Two types of layered double-hydroxide (LDH) nanosheets with different cationic laminates were prepared to increase the early mechanical strength of cement to ensure the smooth progress of a cementing project. Different effects of nanosized MgAl-LDH and ZnAl-LDH on the mechanical properties of hardened cement were compared. Results showed that the compressive strength of the hardened cement modified with 0.1 wt % MgAl-LDH or 0.1 wt % ZnAl-LDH increased by 43.2% or 100.4%, respectively, compared to that of plain cement in a 3-day curing period. Meanwhile, the late compressive strength of cement with MgAl-LDH or ZnAl-LDH also increased.

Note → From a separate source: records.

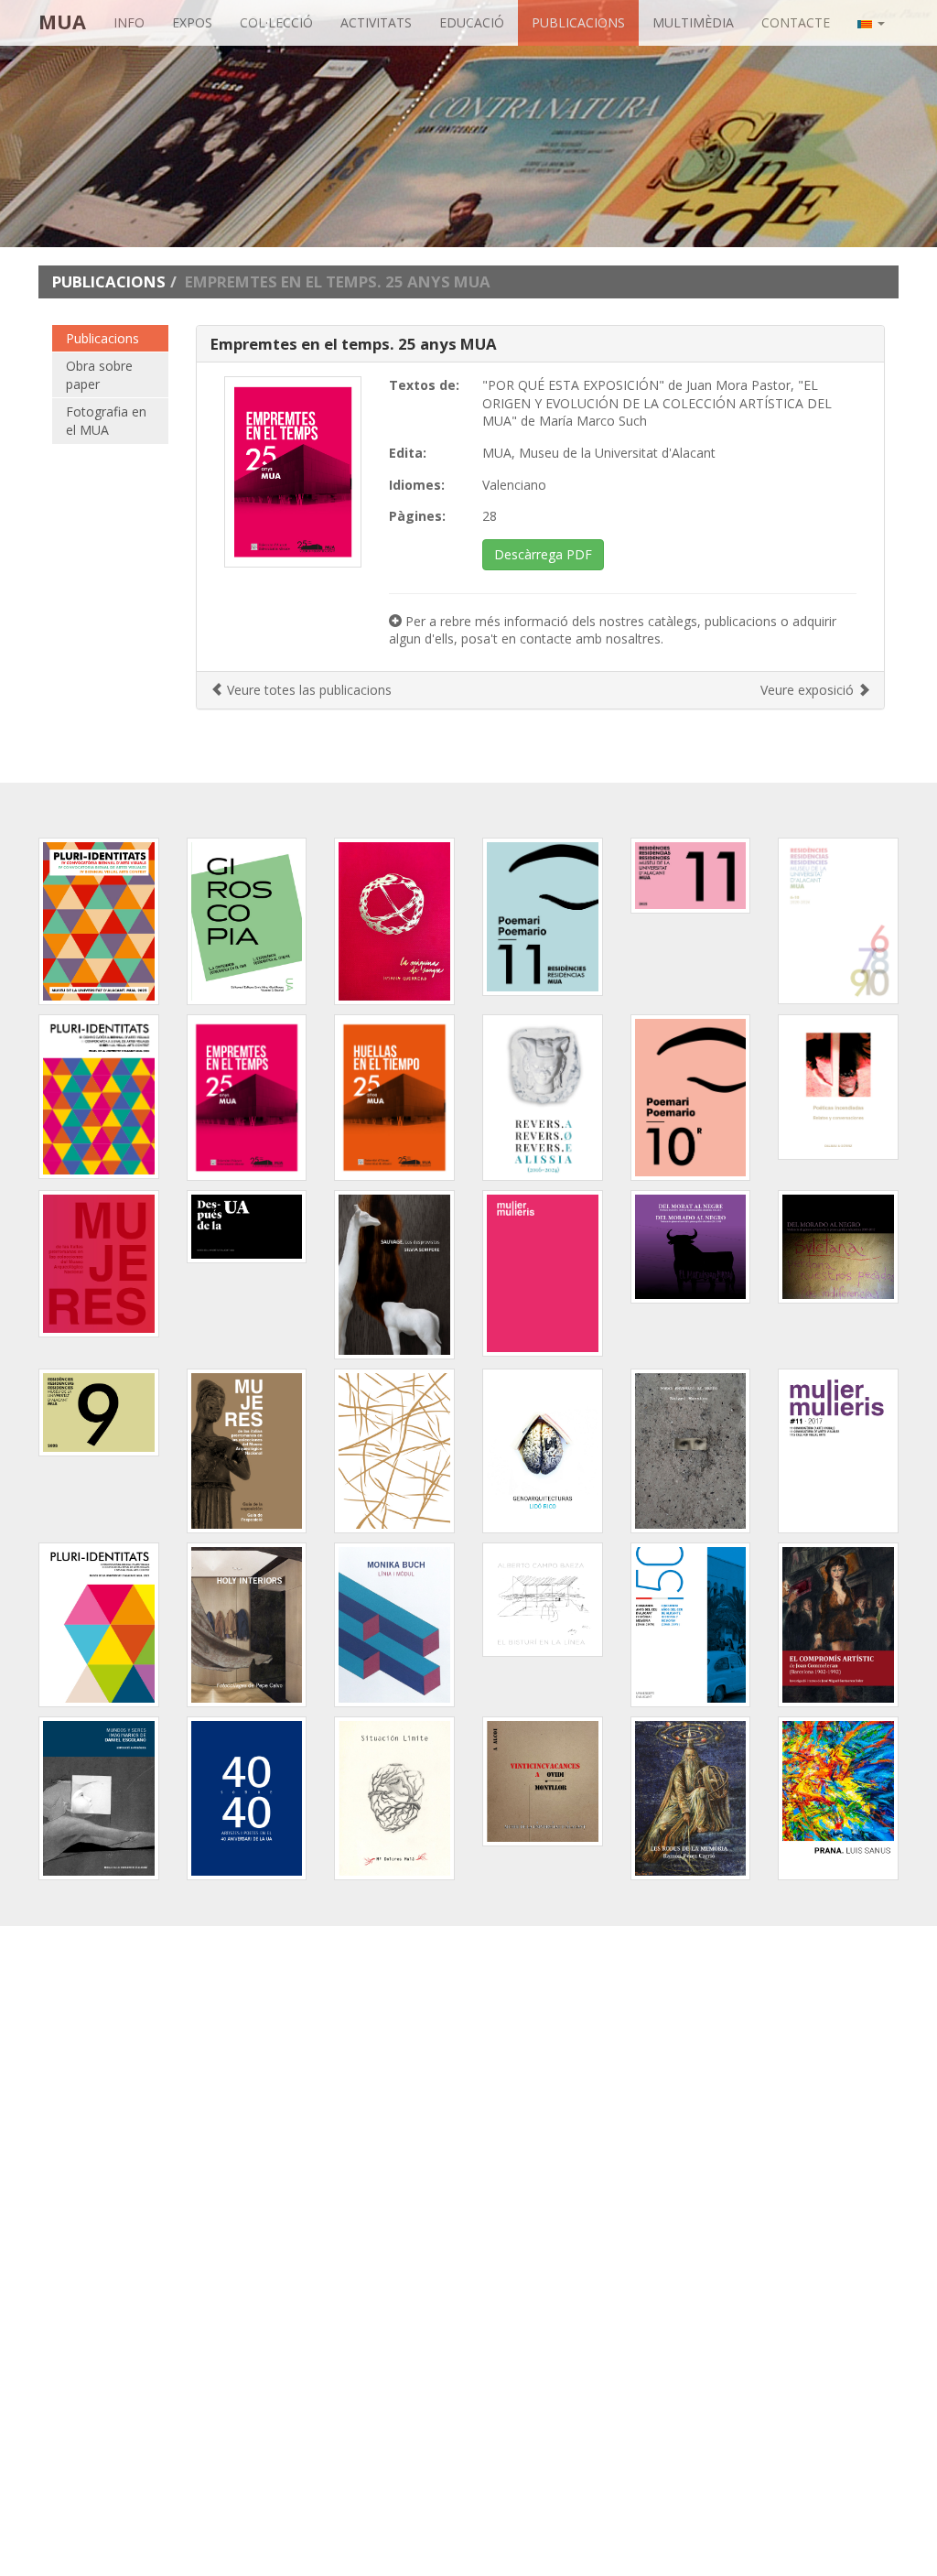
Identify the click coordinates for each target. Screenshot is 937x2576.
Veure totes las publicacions (307, 689)
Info (129, 22)
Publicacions (578, 22)
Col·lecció (276, 22)
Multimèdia (693, 22)
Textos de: (424, 385)
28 (489, 516)
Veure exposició (808, 689)
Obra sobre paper (99, 375)
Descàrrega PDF (543, 554)
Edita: (407, 452)
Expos (192, 22)
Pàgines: (417, 516)
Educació (471, 22)
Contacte (795, 22)
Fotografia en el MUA (106, 420)
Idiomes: (417, 484)
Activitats (376, 22)
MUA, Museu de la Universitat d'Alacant (599, 452)
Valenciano (514, 484)
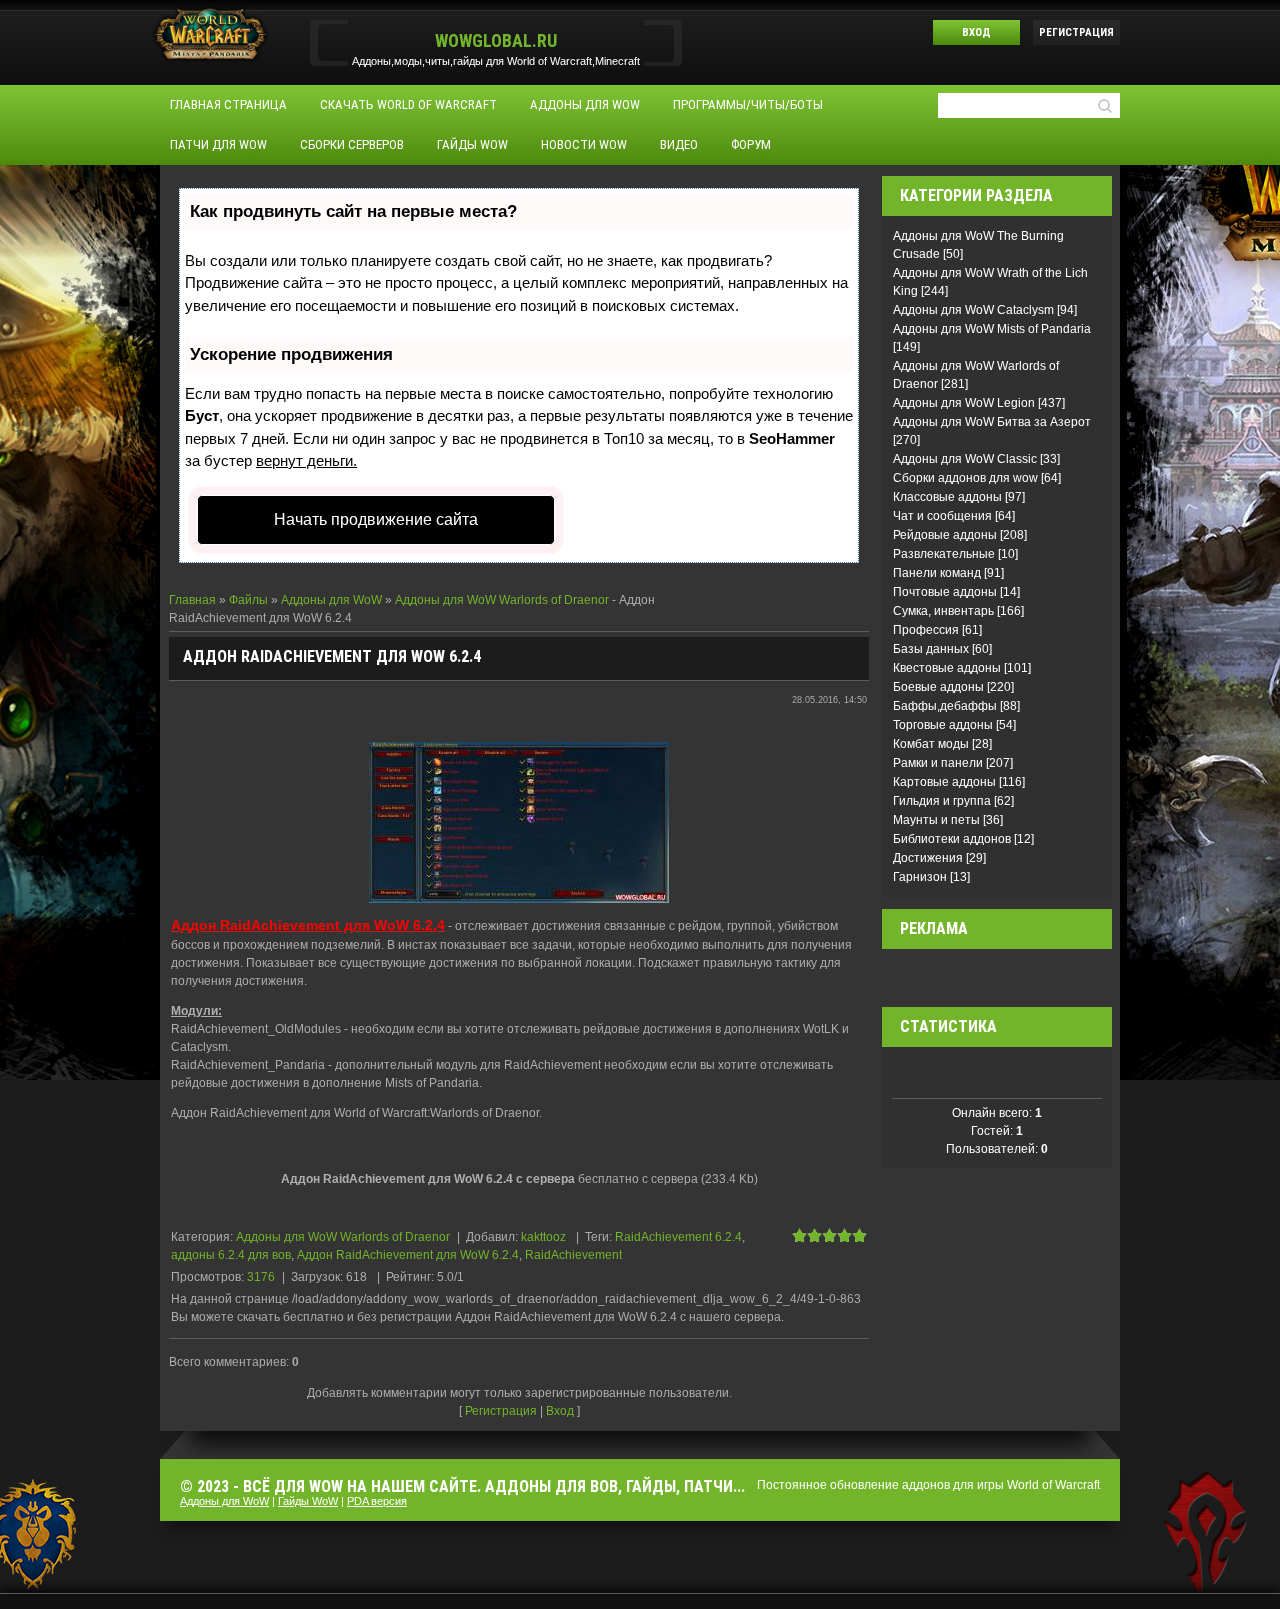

The reinforcing mechanism of LDH was analyzed via scanning electron microscopy (SEM), X-ray diffraction, Raman spectroscopy, and Si-29 magic-angle spinning nuclear magnetic resonance (MAS NMR) spectroscopy. Results indicate that MgAl-LDH and ZnAl-LDH exhibit nanoscale lamellar structures. ZnAl-LDH improved the hydration degree of cement because of its smaller size than MgAl-LDH, resulting in a higher compressive strength of cement composites. Calcium silicate hydrate (CSH) is a key factor affecting the early compressive strength of cement. It was synthesized using the coprecipitation method, and the effect of LDH on CSH was determined. The morphology results and the structure determined via SEM and Si-29 MAS NMR spectroscopy indicated that LDH was responsible for a closer arrangement of the CSH. When ZnAl-LDH was added, CSH was found to be fibrous, the platelets were observed to be smaller, and CSH was more closely packed with smaller pores. Additionally, the mean chain length of CSH containing ZnAl-LDH showed a maximum value, verifying that the introduction of LDH in cement increased the chain length of CSH.